Despite this progress, significant gaps persist at the intersection of scale, interpretability, and clinical use. First, while large datasets like the Memorial Sloan Kettering-Metastatic (MSK-MET) cohort [34] provide unprecedented scale, their analysis has largely relied on traditional statistics, failing to harness state-of-the-art ML for predictive modeling. Second, most ML survival-prediction studies focus on single tumor types, use modest sample sizes, or omit high-dimensional genomic features, limiting their generalizability to the pan-cancer reality of metastatic disease. Third, and most critically, interpretability remains a bottleneck; oncologists are understandably reluctant to incorporate opaque “black box” risk scores into clinical workflows. Explainable AI methods like Shapley additive explanations (SHAP) provide a mechanism for transparency. For instance, SHAP has revealed previously unknown drivers of prostate cancer mortality [35]. Although explainable AI frameworks offer a solution, large-scale, pan-cancer implementations that jointly optimize predictive performance and model explainability remain scarce. Consequently, the field lacks an interpretable, cross-tumor framework capable of ranking metastasis-specific risk factors at a scale that reflects real-world heterogeneity.

To address these critical gaps, we designed a methodological framework that moves beyond standard, single-model architectures. We leverage the MSK-MET dataset, a pan-cancer cohort of genomic and clinical data from 25,775 patients spanning 27 tumor types, as an ideal test bed for this purpose due to its scale and diversity. Our approach is conceived as a hierarchical and explainable pipeline specifically to tackle the challenges of data heterogeneity, the need for clinical trust, and biological discovery. It integrates rigorous pan-cancer benchmarking with targeted, tumor-specific submodels and crucially unifies ML classification with traditional survival analysis. This ensures that the predictive performance of our models is directly coupled with transparent, clinically actionable insights.

Driven by this methodology, our work addresses persistent gaps at the intersection of scale, interpretability, and clinical use in metastatic cancer prognosis. Leveraging a large pan-cancer cohort that captures real-world heterogeneity, we focus on whether explainable ML approaches can yield clinically useful survivability predictions while providing transparent, biologically and clinically coherent insights across tumor types.

The primary aim of this study is to develop and validate an interpretable ML framework for predicting overall survival in patients with metastatic cancer. We hypothesize that (1) ML models will achieve clinically useful discrimination and calibration for survivability prediction, (2) explainable AI techniques will identify a core set of prognostic biomarkers that are consistently important across diverse tumor types, and (3) integrating ML predictions with established survival analysis techniques will yield a transparent and clinically actionable tool for risk stratification.


Overview

Figure 1 illustrates the steps followed to predict cancer survivability using explainable AI. Raw data were used to initially train the ML models, followed by SHAP analysis. Top features identified by SHAP were then further used in the survival analysis. The subsequent steps below detail how this was implemented. All analysis and visualization were carried out in Python (version 3.12; Python Software Foundation) with relevant packages and libraries such as pandas, numpy, scikit-learn, shap, etc.

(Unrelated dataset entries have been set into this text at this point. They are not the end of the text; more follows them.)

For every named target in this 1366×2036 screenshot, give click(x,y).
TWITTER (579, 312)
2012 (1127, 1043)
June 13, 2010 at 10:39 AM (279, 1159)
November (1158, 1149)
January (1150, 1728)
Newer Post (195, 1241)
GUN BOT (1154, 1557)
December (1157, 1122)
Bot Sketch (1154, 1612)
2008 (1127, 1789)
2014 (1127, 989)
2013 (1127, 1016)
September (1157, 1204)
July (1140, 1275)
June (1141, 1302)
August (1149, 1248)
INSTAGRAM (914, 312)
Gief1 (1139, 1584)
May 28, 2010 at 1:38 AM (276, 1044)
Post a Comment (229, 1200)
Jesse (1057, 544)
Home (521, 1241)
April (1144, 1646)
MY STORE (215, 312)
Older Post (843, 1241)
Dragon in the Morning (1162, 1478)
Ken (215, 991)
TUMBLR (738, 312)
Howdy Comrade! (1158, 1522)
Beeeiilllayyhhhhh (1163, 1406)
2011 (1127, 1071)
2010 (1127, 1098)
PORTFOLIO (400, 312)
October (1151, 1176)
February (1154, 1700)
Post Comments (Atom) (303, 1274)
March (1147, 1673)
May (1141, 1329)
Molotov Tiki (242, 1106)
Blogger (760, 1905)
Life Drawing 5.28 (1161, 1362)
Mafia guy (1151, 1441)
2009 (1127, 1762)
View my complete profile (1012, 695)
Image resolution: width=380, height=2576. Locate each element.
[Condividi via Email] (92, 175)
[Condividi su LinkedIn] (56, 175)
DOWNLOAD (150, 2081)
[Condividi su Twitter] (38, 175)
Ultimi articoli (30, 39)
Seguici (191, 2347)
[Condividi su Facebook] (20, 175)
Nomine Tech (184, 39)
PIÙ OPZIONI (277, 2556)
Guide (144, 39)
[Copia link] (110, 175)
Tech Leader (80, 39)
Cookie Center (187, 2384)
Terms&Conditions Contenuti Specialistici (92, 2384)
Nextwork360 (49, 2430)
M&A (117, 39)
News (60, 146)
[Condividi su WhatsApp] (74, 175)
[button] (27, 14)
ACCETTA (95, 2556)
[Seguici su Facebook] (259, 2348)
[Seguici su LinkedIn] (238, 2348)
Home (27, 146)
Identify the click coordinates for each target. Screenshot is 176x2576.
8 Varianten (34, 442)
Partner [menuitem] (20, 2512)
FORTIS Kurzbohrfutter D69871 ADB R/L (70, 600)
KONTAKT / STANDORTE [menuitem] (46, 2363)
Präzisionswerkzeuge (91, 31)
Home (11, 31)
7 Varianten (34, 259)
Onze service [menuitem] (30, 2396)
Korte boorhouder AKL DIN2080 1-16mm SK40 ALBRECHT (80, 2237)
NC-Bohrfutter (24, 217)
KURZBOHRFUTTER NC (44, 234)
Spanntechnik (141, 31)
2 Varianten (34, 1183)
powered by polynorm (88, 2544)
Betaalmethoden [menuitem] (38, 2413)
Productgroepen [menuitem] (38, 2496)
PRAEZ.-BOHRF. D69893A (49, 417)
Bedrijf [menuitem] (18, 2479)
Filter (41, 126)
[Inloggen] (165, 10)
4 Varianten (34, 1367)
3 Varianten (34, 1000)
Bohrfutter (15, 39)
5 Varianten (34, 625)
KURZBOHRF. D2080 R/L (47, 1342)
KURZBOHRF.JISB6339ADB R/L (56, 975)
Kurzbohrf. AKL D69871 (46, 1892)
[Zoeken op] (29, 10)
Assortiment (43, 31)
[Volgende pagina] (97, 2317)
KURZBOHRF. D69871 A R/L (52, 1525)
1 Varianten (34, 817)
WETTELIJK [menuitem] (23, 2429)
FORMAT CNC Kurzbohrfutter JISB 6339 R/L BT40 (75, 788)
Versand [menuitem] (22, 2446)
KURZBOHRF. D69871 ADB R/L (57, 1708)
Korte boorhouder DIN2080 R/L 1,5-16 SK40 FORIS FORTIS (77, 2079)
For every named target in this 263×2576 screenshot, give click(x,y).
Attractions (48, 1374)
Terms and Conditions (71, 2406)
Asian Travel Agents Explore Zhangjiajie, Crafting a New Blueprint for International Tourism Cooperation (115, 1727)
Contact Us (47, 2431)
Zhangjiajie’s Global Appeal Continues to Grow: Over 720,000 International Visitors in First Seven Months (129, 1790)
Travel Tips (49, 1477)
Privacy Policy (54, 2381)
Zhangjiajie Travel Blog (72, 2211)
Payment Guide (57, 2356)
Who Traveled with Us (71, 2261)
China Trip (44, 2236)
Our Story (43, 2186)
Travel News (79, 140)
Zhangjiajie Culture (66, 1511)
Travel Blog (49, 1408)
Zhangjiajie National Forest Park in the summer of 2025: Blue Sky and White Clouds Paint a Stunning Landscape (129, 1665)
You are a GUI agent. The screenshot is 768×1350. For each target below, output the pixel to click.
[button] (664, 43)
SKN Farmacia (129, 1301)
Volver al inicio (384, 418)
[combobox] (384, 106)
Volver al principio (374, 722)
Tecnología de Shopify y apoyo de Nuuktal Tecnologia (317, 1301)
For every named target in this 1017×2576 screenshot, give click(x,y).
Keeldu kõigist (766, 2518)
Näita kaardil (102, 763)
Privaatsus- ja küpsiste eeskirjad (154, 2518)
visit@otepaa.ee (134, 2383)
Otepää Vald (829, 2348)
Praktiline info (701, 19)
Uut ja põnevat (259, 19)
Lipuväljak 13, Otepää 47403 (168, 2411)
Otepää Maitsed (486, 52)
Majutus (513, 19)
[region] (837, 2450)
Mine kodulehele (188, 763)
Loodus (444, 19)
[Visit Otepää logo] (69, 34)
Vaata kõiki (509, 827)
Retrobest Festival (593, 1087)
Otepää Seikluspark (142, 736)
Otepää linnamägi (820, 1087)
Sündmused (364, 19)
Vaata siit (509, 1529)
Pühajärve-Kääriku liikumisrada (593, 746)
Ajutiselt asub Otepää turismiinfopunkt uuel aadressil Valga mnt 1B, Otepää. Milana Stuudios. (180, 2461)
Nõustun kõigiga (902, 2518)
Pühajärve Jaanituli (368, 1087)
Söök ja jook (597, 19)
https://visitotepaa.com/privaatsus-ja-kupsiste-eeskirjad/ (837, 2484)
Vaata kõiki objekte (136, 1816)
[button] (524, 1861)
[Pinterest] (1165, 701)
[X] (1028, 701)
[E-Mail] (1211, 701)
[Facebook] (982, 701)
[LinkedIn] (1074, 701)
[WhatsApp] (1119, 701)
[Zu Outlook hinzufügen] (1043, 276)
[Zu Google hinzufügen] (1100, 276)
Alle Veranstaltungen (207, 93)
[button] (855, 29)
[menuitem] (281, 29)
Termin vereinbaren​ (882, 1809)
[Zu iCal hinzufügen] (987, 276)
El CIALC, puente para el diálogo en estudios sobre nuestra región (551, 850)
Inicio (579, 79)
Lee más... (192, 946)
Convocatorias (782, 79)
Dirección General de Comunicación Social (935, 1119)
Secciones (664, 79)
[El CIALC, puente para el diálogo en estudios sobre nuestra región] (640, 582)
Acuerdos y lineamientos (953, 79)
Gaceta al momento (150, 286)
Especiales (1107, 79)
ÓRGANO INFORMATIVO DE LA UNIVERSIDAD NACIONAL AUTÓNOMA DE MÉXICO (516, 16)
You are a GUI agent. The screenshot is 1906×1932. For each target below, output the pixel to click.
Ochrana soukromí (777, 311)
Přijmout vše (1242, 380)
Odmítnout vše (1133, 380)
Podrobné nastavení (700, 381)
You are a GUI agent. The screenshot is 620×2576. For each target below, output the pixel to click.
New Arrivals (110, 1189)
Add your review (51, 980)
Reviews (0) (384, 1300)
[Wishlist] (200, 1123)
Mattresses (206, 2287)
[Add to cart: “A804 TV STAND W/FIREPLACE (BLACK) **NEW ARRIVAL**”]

Figure 1. Overview of the explainable machine learning (ML) pipeline for metastatic cancer survivability prediction. The Memorial Sloan Kettering-Metastatic (MSK-MET) cohort is preprocessed and balanced, then split into stratified training and test sets before training and tuning 5 candidate classifiers (extreme gradient boosting [XGBoost], random forest, logistic regression, decision tree, and naive Bayes). The best-performing XGBoost model is subsequently interrogated with Shapley additive explanations (SHAP) to identify key prognostic clinical and genomic features, which are then carried forward into downstream survival analyses (Kaplan-Meier curves, Cox proportional hazards models, and XGBoost-Cox) to generate time-to-event estimates and clinically interpretable risk stratification.

Data Preprocessing

We first performed a thorough exploratory data analysis on MSK-MET that contained information from 25,775 patients with cancer. Our exploratory data analysis process began with a comprehensive analysis of the dataset, including the distribution of different cancer types, stages, and other relevant features. This helped us gain a deeper understanding of the underlying patterns and structures, which informed subsequent preprocessing steps. We preprocessed the input dataset and dropped columns (such as patient ID) and rows having large proportions of missing data. The target variable had 2 classes, that is, living (positive class, coded as 1) and deceased (negative class, coded as 0). In the final stage of preprocessing, the data were balanced using the target classes. Using resampling, we down-sampled the minority class (0). The final set contained 20,338 patients (10,169 living and 10,169 deceased) with 39 variables for each patient. In total, there were 27 cancer types (Table 1). The overall survival status was the target variable for prediction. Categorical variables were encoded using label encoding, and features were scaled using minimum-maximum scaling to ensure that variables with larger magnitudes did not unduly influence model outcomes. The resulting preprocessed data were then split into training and testing sets for further analysis.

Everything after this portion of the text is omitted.